Doki Timing Guide

Note: There are many different ways of timing. This guide is a step by step explaining how I time. In my opinion, my method is the most efficient method.

Contents:

  1. What is timing?
  2. Shortcuts
  3. Pass file generation
  4. Loading the subs, video and audio in Aegisub
  5. Timing
  6. Scene bleeds
  7. TPP
  8. Random Misc Tips
1. What is timing?

Many times I have asked a new recruit: “What is timing”? And their response: “Matching the subtitles to the audio”. While this is not an incorrect response, if that was the only thing you did, you would fail as a timer.
Timing is about matching the subtitles to the audio, but at the same time, making sure that the viewer can read it properly. If the viewer has to pause and rewind to read the subtitles, then the timer has failed.
Timing is easy to learn, in my opinion. It is a highly mechanical and repetitive task. You can either get it right or wrong. There is no grey area, unlike other part parts of fansubbing, like editing.
Before we continue, we have to define some terms that I will be using throughout this tutorial.
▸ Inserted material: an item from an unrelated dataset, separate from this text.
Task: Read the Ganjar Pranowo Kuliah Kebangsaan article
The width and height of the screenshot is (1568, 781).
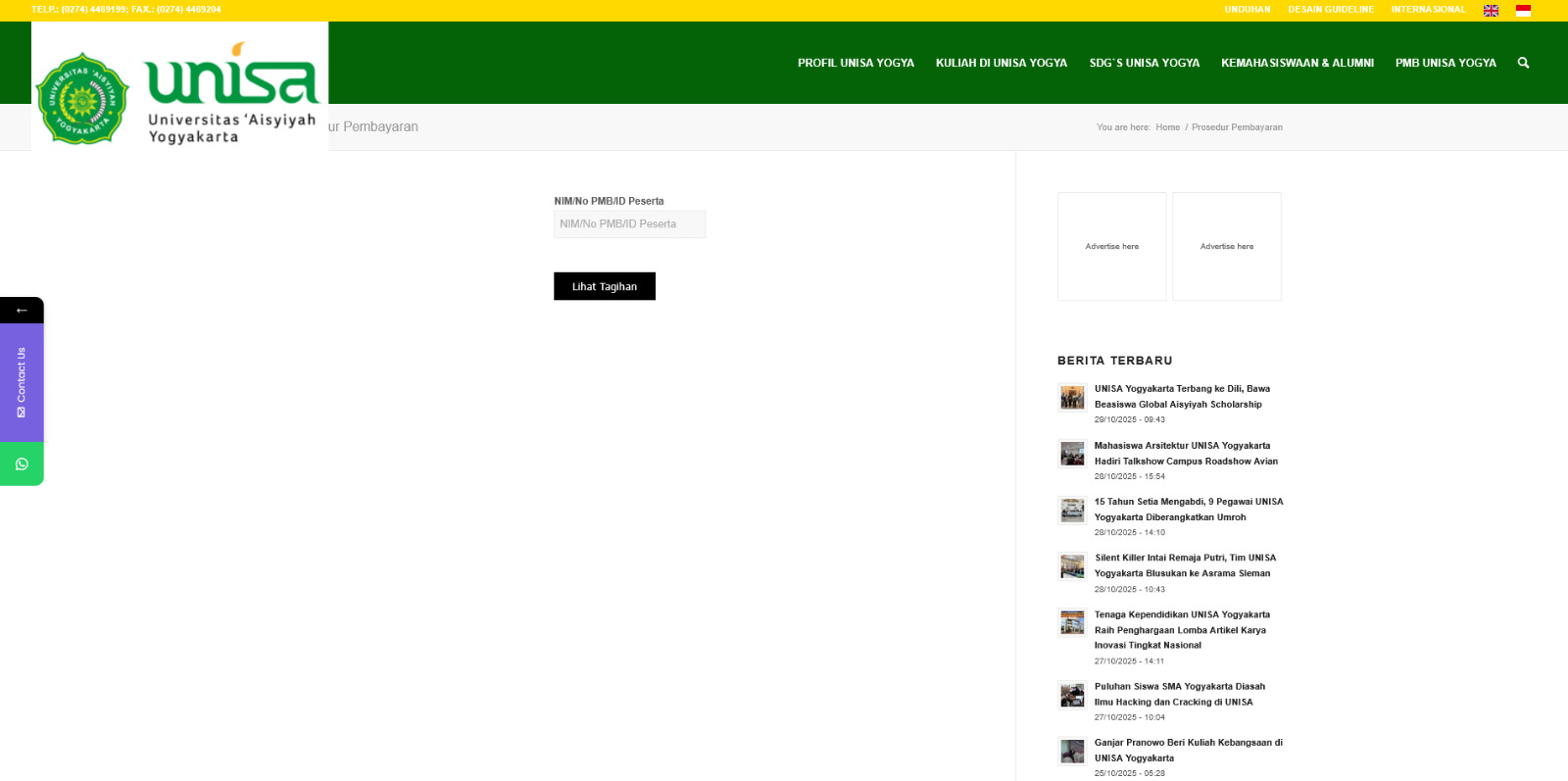Action: 1188,750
  • Lead in – The time from the start of the subtitle to the start of the audio.
  • Lead out – The time from the end of the audio to the end of the subtitle.
  • Keyframe – A keyframe denotes a scene change, most of the time.
  • Adjacent lines – 2 subtitle lines which are directly next to each other.
  • ms – milliseconds, (1/1000 of a second).

Diagram illustrating what I just said.

In Doki, I have set down certain numbers that all timers must use, for consistency reasons.

  • Lead ins of ~125 ms
  • Lead outs of 500ms
  • If there is a keyframe/scene change within 500ms of the end of a line in either direction, change the end of the line to the keyframe.
  • If there is a keyframe/scene change within 250ms before the start of a line, start the line at the keyframe.
  • If the start of the adjacent line is within 500ms of the end of the previous line, end the previous line at the start of the next line.

This means that:

  • The maximum theoretical lead-in is ~375ms (250ms + 125ms).
  • The maximum theoretical lead-out is 1000ms (500ms + 500ms).

Here are my golden rules of timing.

  • MAKE SURE YOU ALWAYS TIME TO A .MKV VIDEO, NEVER A .MP4. I cannot stress this point enough. The frames are incorrect for .mp4 video, so when you mux, all your lines are 1 frame behind. I learnt this the hard way. This is the reason why every episode of Ladies versus Butlers have a v2. X3OY was not impressed with me. He had to make 12+ patches lol.
  • MAKE SURE YOU GENERATE A PASS FILE BEFORE YOU TIME. Keyframes are inaccurate. Keyframes are supposed to mark a scene change. However, some scene changes are not marked with a keyframe, and sometimes there are keyframes where there is no scene change. The pass file has 99% “correct” keyframes. You still have to watch the video with your timed subs to catch that 1% error.
  • “WHEN IN DOUBT, MORE IS BETTER THAN LESS.”
    There might be a lot of numbers to memorize. However, if you follow that rule, you’ll be fine. For example, if you are pondering whether to give a line more lead-out or not, just give it.
  • USE KEYBOARD SHORTCUTS. They save you time, and time is money.Although I said that the maximum theoretical lead-in is ~375ms, following the “when in doubt, more is better than less” rule, you could have anything up to 500ms of lead-in and it would be fine. Same applies to lead out. You could go over the theoretical maximum of 1000ms. Anything up to 1200ms is fine.
2. Shortcuts

Learn these.

  • Left mouse click = Start line.
  • Right mouse click = End line.
  • Q = Play 500ms of the audio before the start of the line.
  • W = Play 500ms of the audio after the end of the line.
  • D = Play the last 500 ms of the line.
  • S = Play the current line from start to end.
  • G = Commit all changes.
  • C = Add lead in. (125 ms)
  • V = Add lead out. (500 ms)
  • Shift + Right Mouse Click = End the line and snap to nearby keyframe.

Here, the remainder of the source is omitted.